Es ist ein Termin wie gemalt für einen Bürgermeister im Wahlkampf. In der schönsten Oktober-Sonne steht Andreas Koeppen gestern auf dem Gelände gegenüber dem Planschbecken, auf dem nun bald das Haus der Jugend (HdJ) gebaut werden soll. „Wir sind so weit. Es geht los“, sagt Koeppen als er vor dem großen Bauschild steht, das an der Ecker Grunerstraße / Adolf-Rohde-Straße darauf hinweist, dass hier ein Zentrum für die Jugendlichen entstehen soll. Schon in den kommenden Tagen sollen erste Bäume gefällt und das Baufeld geräumt werden.
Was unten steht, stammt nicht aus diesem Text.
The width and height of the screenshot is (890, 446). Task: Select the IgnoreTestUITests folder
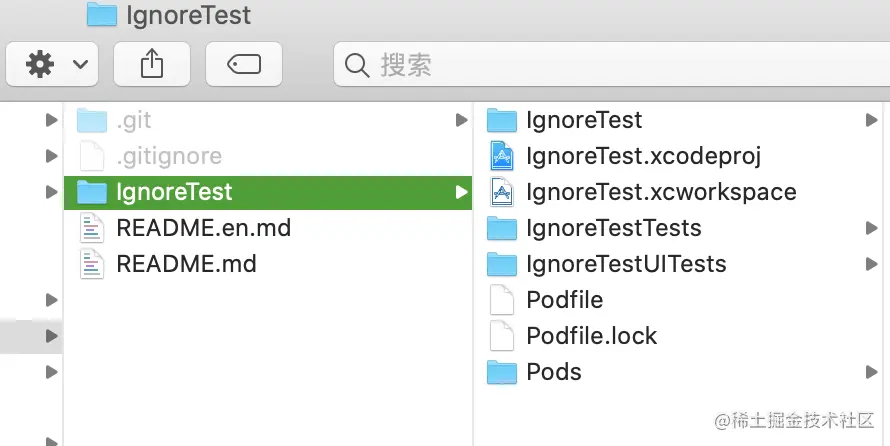tap(625, 264)
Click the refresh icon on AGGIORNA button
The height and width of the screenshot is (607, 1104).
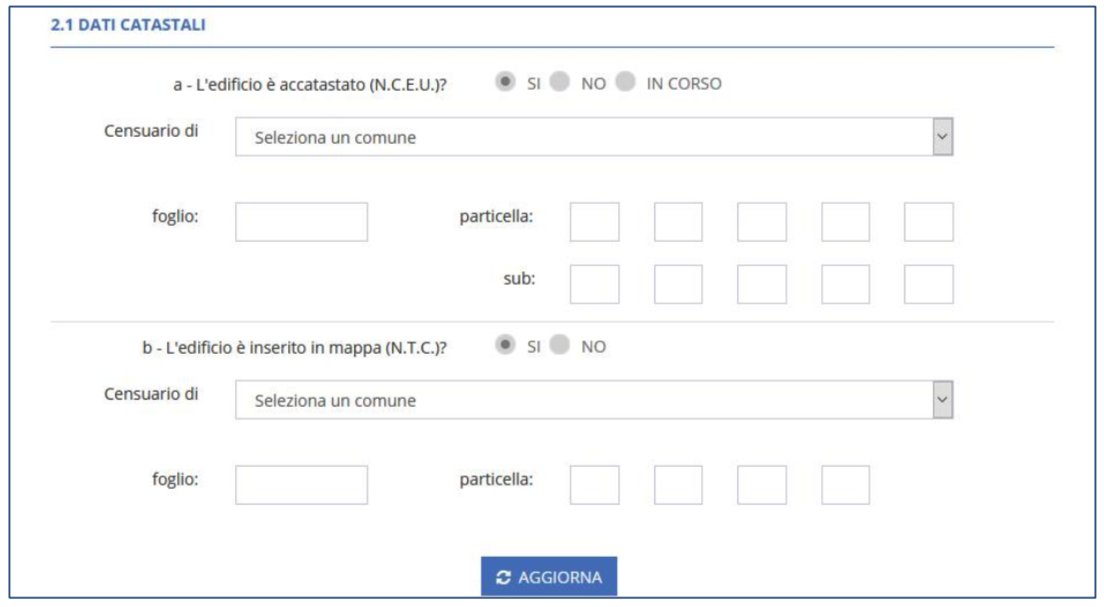point(504,577)
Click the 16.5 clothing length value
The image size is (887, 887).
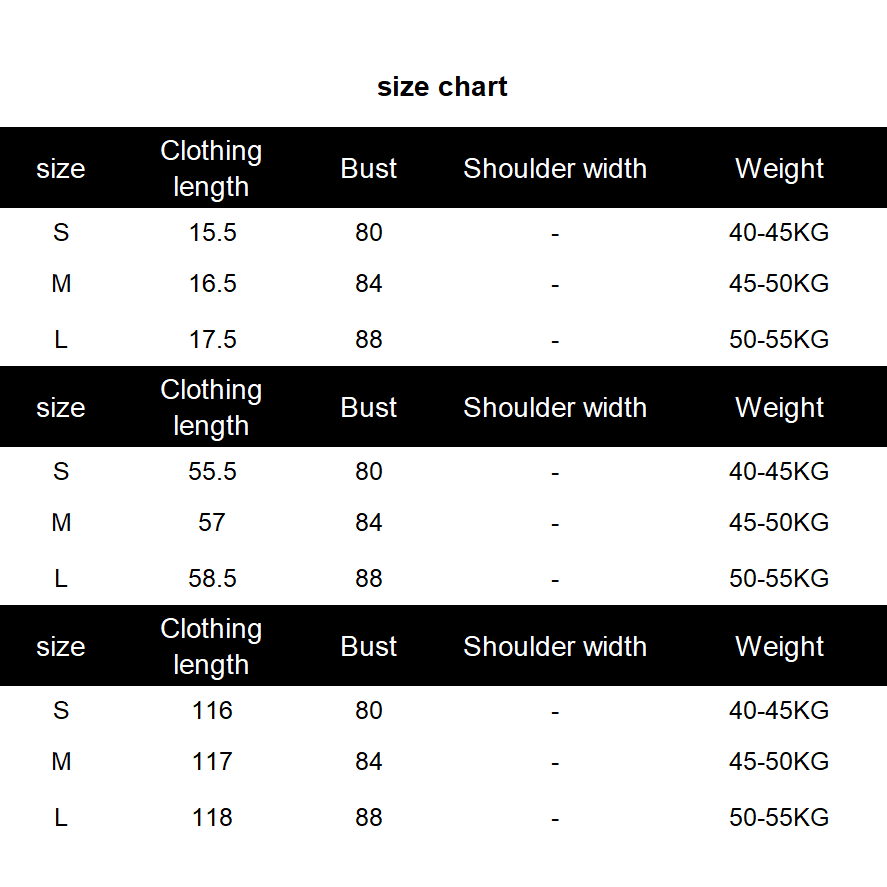(x=212, y=284)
Der Weg zum Bau des HdJ war lang und steinig, denn nachdem die Stadt den Untergrund untersuchen ließ, musste sie feststellen, dass das Grundstück mit Toluol verschmutzt ist, das benzolähnlich und krebserregend ist. Es folgten aufwändige Untersuchungen des 4400 Quadratmeter großen Areals, auf dem einst die Gruner-Druckerei stand und das die Stadt in den 80er Jahren gekauft hatte. „Damals lag das Grundstück, auf dem wir jetzt bauen, sechs bis sieben Meter tiefer“, sagt Architekt Carl Holdorf. Bis zu 15 Meter tief gingen die Bohrungen, noch immer werden an einer Reinigungsstelle an der Klaus Groth-Straße Schadstoffe abgesogen. „Die sind vermutlich unterirdisch Richtung Lindenstraße gelaufen“, sagt Angela Koch vom Gebäudemanagement der Stadt. Dazu werde es eine weitere Säuberung des verschmutzten Grundwassers jenseits der Adolf-Rohde-Straße geben.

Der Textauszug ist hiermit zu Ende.